**Problem requirements:**
Continue the article about Serge Gainsbourg's Paris home opening to the public, starting after its last sentence.

Serge Gainsbourg’s Paris home to open to the public – ashtrays still brimming

French singer and composer Serge Gainsbourg and his English companion Jane Birkin, pictured in 1969, the year they moved into the home on rue Verneuil in Paris. © AFP file photo

The time capsule home of Serge Gainsbourg, one of France's most loved – and notorious – singer-songwriters, is to finally open to the public on September 20. 

The house on Paris' Left Bank has been a pilgrimage site for fans since the writer of "Je T'Aime ... Moi Non Plus" – affectionately known in France as "the man with the cauliflower head" – died in 1991. 

The atmosphere has been immaculately preserved, from the ashtrays still brimming with Gitanes cigarette butts to the baroque statues and multitude of instruments. 

"Well, this is my house. I don't know what it is: a sitting room, a music room, a brothel, a museum," Gainsbourg said during a televised visit in April 1979.

He lived in the house from 1969, initially with British-born actress Jane Birkin, with whom he sang "Je T'Aime", which was banned in several countries because of its steamy lyrics.

The entrance to Gainsbourg's former home on the Left Bank of Paris. © Bertrand Guay, AFP

Their daughter, Charlotte Gainsbourg, a successful actress and singer, said she was "very happy and touched" to announce the public opening.

(Dataset records)

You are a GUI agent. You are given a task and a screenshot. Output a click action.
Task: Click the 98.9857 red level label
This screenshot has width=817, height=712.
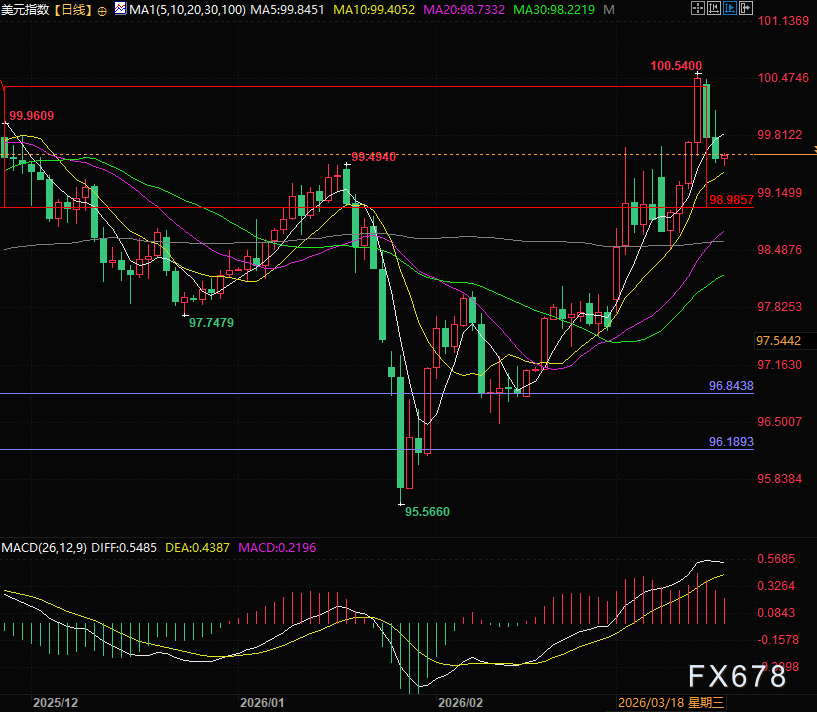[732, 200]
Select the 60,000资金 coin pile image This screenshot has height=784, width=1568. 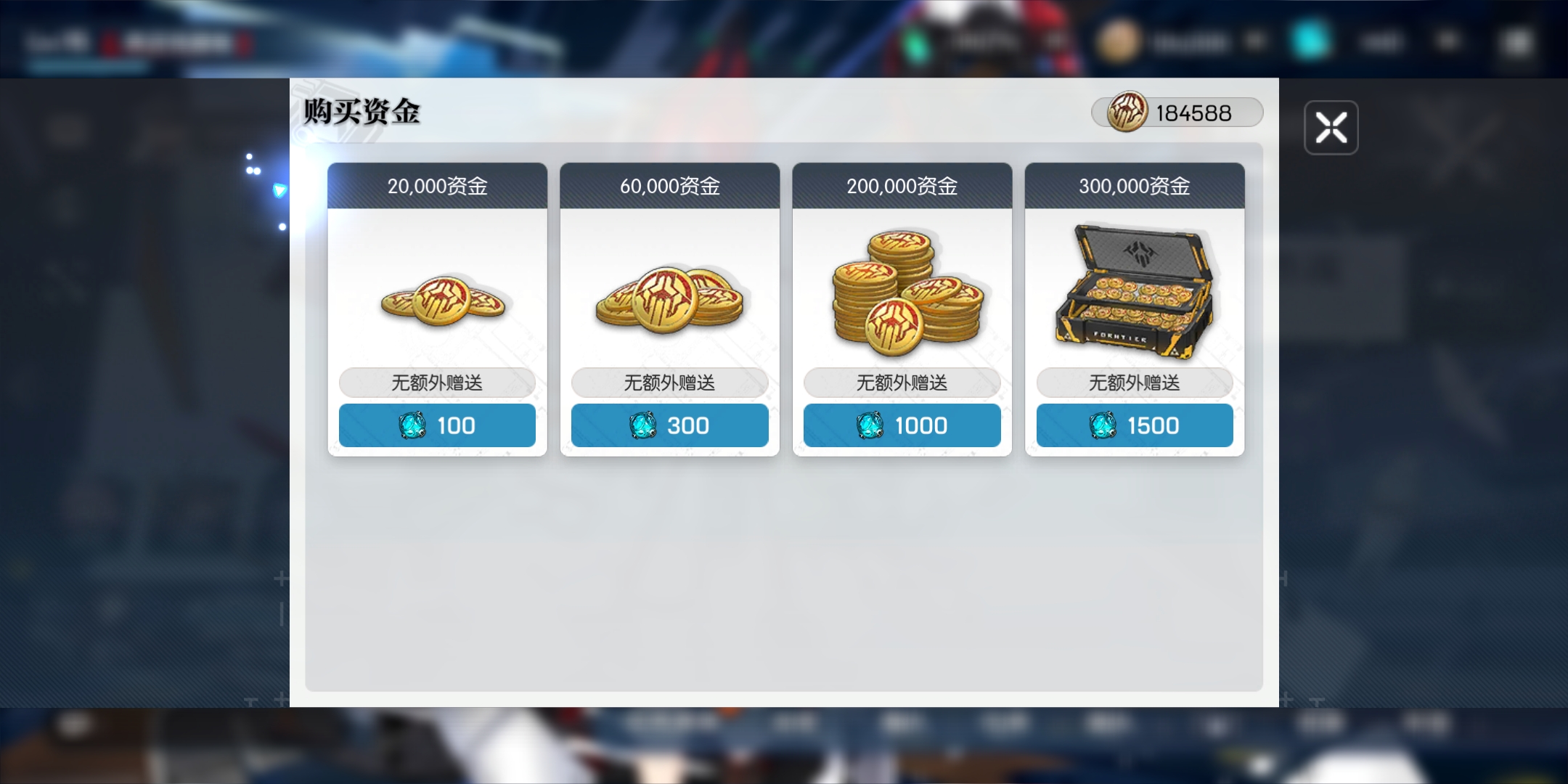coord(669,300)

**Response for this exercise:**
"I hope to offer the public a unique experience that will maybe give a different way of appreciating his work," she said in a statement on Sunday. 

A museum across the road will also open, tracing Gainsbourg's life and career, with a shop and piano bar called Le Gainsbarre, after one of the artist's alter egos.  

Charlotte held back on the project for many years, and then it was delayed by the Covid-19 pandemic.

"It was all I had left of him, so I held on to it like a treasure," she told AFP in 2021.

"But when I left for New York ... I had some distance and I understood that it had to be done – for the public, but also for my mental health. I need to let go. It needs to be a place of French heritage that is accessible."